Luminous Chain, Necklace with retroglow thread.
© Islay Taylor 2009.
Islay Taylor lives and works in Providence, Rhode Island. She is a contemporary art jeweler, which philosophy is to use the body as a pedestal to showcase wearable sculptures.
She received her MFA in Jewelry and Metalsmithing from the Rhode Island School of Design.
With over fifteen years of experience in art curation, teaching, and jewelry making, Taylor was also Gallery Director at Hera Gallery and has exhibited her line of jewelry both locally and internationally. Her work is part of permanent collections at the Collection of Contemporary Art Jewelry in Legnica, Poland, the University of Rhode Island, and at Alfred University in Alfred, NY.

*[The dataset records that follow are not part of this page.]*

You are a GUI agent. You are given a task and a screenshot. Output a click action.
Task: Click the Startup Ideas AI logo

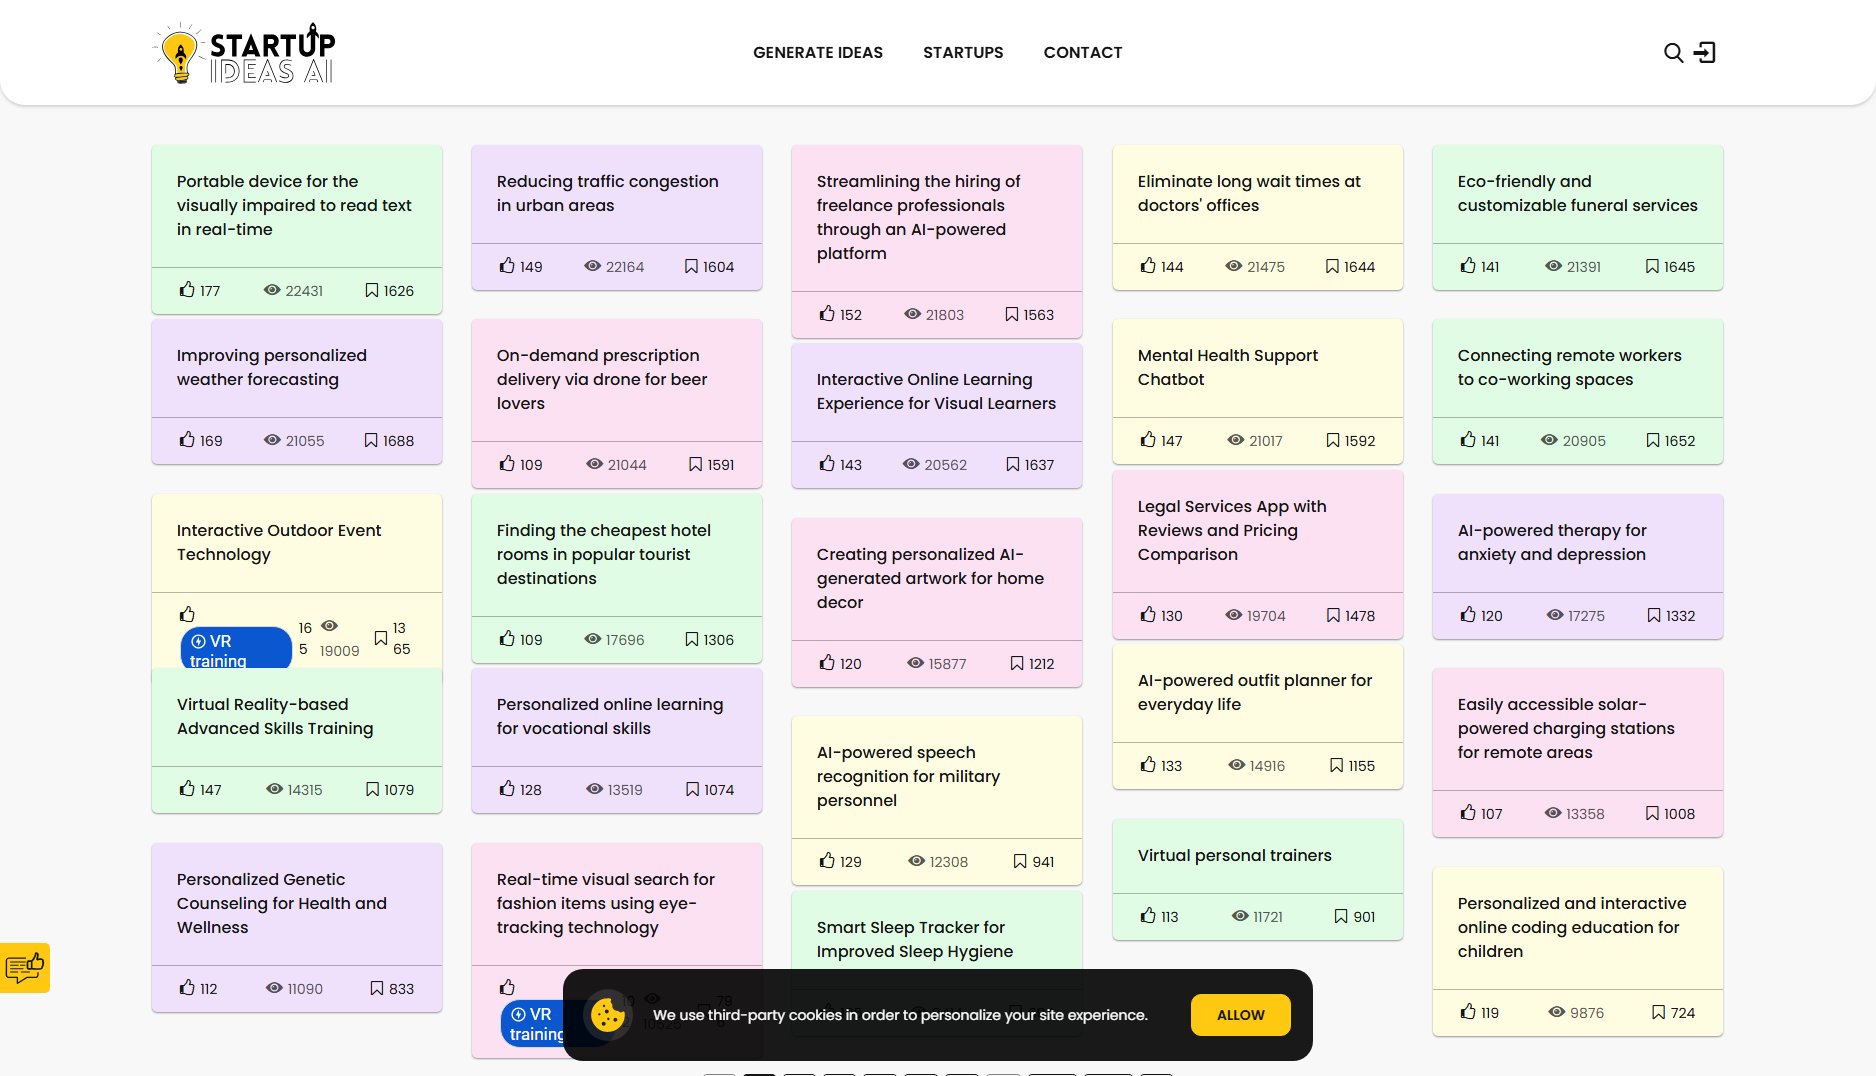click(x=245, y=54)
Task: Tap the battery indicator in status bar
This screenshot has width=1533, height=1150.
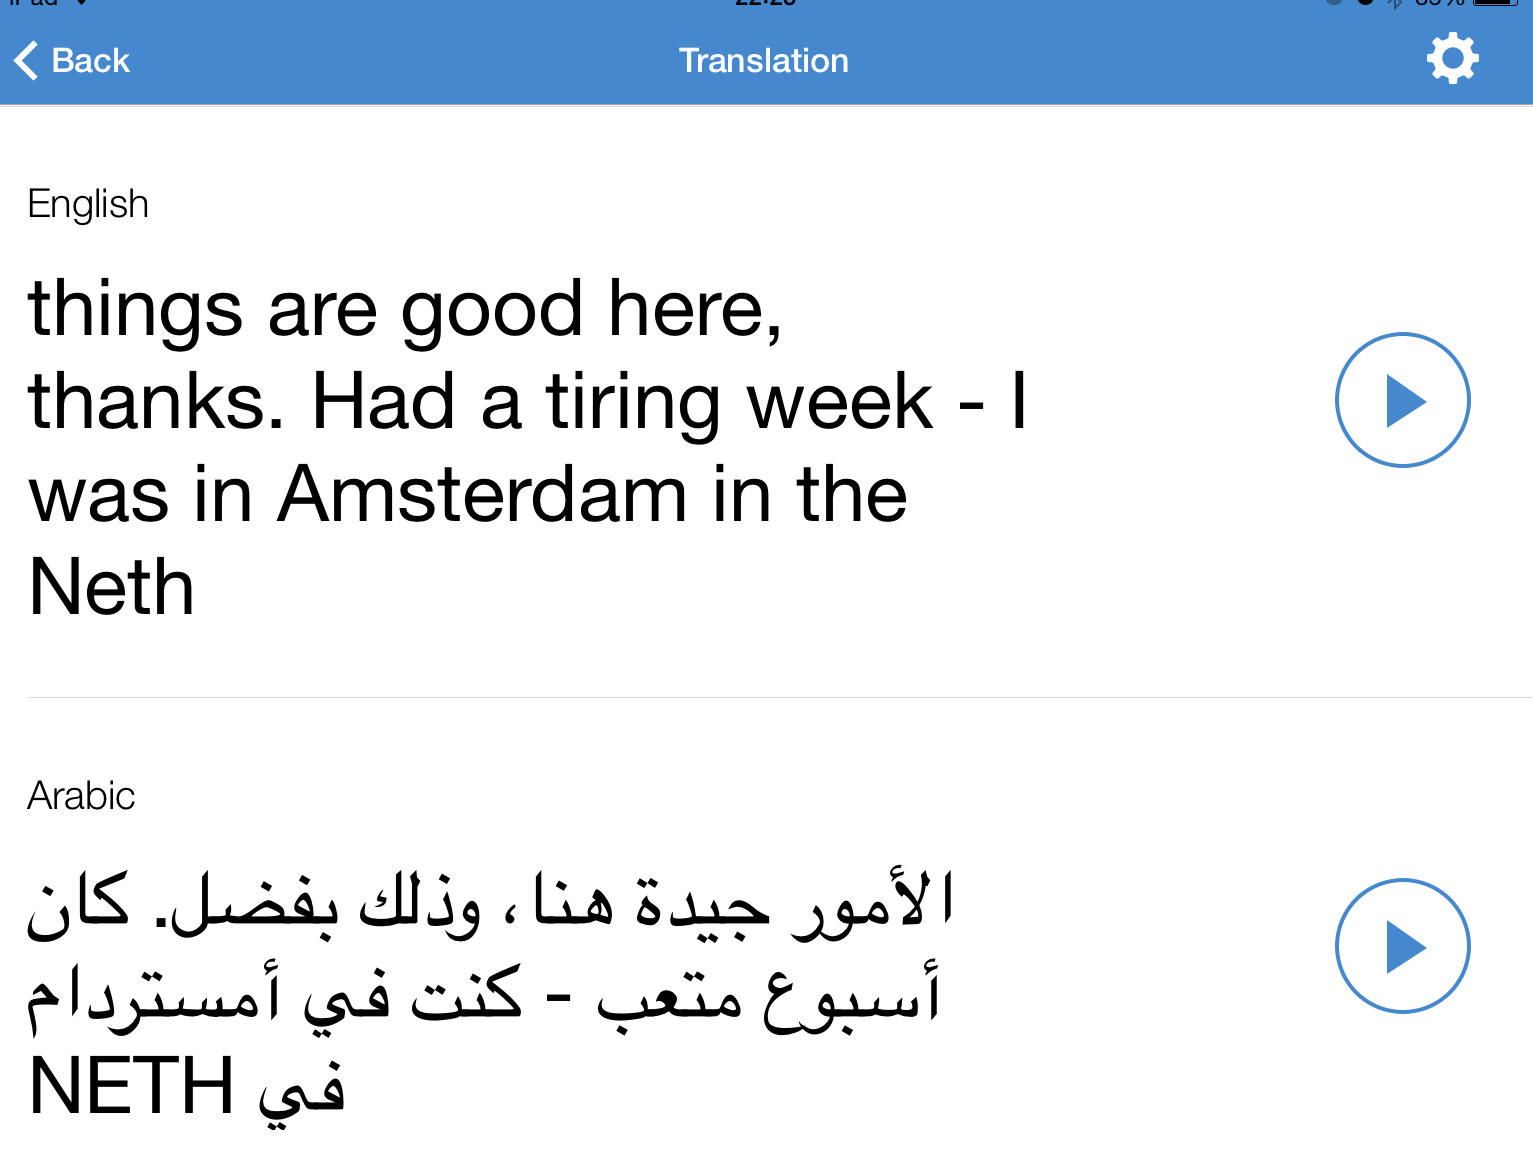Action: tap(1495, 3)
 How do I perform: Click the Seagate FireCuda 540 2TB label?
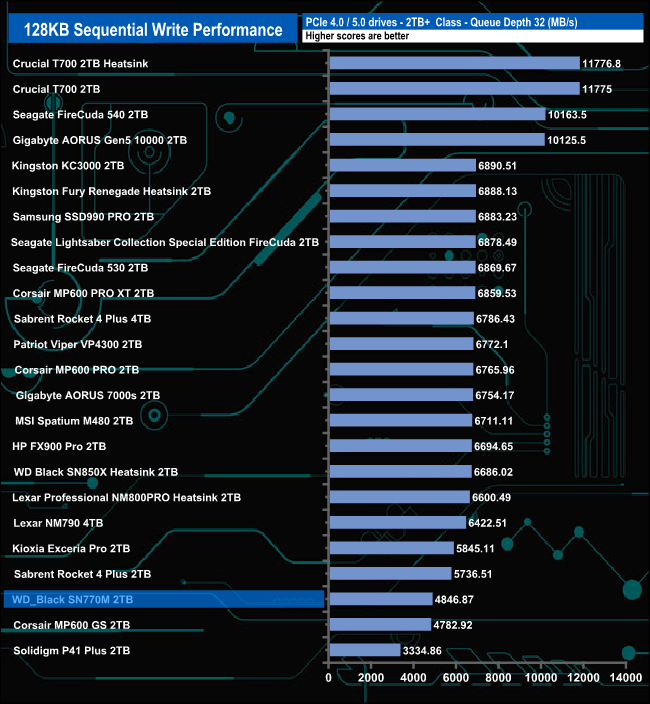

Islay Taylor has been named Associate Director of the Steel Yard. With a BFA in Sculpture and Printmaking from Alfred University in NY and an MFA in Jewelry and Metalsmithing from Rhode Island School of Design, Taylor began her career at the Steel Yard as an instructor in 2009.
Her recent promotion to Associate Director in March 2017, follows her tenure as Program Director (2013-2017) and Communications Director/Volunteer Coordinator (2011-2013) at the Steel Yard.
The Steel Yard is an interdisciplinary and inter-generational creative hub that brings diverse groups of professional artists, fabricators, and makers together to pursue their crafts and knowledge. Located on a 3.8 -acre community campus, the Steel Yard is the only publicly-accessible industrial arts school and center in Rhode Island, providing over 10,000 square feet of studios and community space equipped for welding, blacksmithing, ceramics, jewelry making, and iron casting.
Taylor’s promotion to Associate Director is a recognition of her leadership in the community and an acknowledgment of the respect garnered among peers, students, teachers, and artists.
HOW TO WEAR IT
Her work juxtaposes content with form using materials that are not intended to be worn, creating a conversation that challenges the concepts of material, tradition, and aesthetic beauty, resonating her work with the use of opposite fundamental resources.
Her artistic proposal of ideas of object-value put the audience to rethink historical concepts related to aesthetics, enabling the wearer to recognize the beauty of the alternative, non-precious, or industrial materials situated within the visual format of jewelry.
Islay’s skill with material manipulation makes for visually evocative and compelling work, so much so that her bracelets, necklaces, earrings, knuckle dusters, and other varieties of items feel like they belong on the walls of a gallery. Whether it be her brass plated rings with hand-painted acrylic nails set in the center featured in the pages of Vogue Italia, or her Natural History collection presented last year at AS220 featuring designs reminiscent of traditional accouterments found in indigenous cultures, each piece is a work of art, in and of itself.
Her inspiration is the everyday object, the splendor, and appeal in the mundane and neglected materials that surround us.
The goal of her artistic proposal is to encapsulate unexpected materials within the format of adornment, to create pieces that subversively present the neglected in an aesthetically appealing way.